__PROBLEM DETAILS__.
A single number is required: how many lines below include the string "accomplish".

[Collected data entries]
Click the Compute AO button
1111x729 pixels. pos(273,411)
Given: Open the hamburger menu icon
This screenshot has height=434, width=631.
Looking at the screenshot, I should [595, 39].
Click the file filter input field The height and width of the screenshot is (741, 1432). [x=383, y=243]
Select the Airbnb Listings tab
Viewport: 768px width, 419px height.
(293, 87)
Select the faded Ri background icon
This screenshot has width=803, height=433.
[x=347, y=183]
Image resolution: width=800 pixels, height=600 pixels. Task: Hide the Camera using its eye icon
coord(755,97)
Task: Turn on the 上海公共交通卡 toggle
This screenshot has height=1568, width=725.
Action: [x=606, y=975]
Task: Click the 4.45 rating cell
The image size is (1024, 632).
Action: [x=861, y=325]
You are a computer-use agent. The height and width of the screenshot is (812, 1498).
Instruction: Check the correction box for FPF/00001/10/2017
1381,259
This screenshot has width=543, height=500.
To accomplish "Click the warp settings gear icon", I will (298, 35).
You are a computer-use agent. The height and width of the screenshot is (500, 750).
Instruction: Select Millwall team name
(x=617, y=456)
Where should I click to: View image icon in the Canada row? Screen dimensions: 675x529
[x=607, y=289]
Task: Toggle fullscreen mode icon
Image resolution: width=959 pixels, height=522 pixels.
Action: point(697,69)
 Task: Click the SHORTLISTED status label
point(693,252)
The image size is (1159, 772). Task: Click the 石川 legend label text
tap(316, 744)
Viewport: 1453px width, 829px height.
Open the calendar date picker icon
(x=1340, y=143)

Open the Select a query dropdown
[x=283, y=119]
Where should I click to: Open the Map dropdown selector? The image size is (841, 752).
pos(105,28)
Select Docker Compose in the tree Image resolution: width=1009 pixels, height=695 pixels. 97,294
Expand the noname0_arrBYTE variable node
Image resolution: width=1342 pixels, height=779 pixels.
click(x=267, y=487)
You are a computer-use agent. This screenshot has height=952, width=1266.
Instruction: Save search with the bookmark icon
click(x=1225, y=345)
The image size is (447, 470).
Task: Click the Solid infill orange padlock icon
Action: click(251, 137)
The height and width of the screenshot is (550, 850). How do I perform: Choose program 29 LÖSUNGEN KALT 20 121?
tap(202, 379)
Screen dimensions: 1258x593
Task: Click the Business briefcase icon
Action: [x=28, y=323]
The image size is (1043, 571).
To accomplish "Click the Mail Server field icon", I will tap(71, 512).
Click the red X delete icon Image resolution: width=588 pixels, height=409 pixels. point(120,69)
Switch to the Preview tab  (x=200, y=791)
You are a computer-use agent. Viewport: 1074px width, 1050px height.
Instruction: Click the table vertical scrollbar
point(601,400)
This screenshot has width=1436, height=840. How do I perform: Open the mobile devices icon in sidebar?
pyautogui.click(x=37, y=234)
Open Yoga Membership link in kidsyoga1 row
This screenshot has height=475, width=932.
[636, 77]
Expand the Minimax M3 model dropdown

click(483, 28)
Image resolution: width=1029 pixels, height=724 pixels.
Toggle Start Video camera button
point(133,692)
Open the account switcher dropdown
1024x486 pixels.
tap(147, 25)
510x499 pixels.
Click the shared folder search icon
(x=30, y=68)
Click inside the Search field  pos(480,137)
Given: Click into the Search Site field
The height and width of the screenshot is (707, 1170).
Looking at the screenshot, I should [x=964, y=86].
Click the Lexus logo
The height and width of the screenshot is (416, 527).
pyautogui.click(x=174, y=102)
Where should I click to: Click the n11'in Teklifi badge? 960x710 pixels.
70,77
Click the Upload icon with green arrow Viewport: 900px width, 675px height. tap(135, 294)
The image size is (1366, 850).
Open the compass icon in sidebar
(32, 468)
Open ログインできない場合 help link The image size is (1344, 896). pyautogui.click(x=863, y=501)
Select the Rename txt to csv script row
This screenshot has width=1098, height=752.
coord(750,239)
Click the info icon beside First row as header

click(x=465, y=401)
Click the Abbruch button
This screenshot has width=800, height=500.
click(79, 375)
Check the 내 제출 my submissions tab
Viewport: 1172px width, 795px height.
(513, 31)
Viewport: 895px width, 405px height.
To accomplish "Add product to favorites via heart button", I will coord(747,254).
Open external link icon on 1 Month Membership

__RESPONSE TO THIS EXERCISE__.
3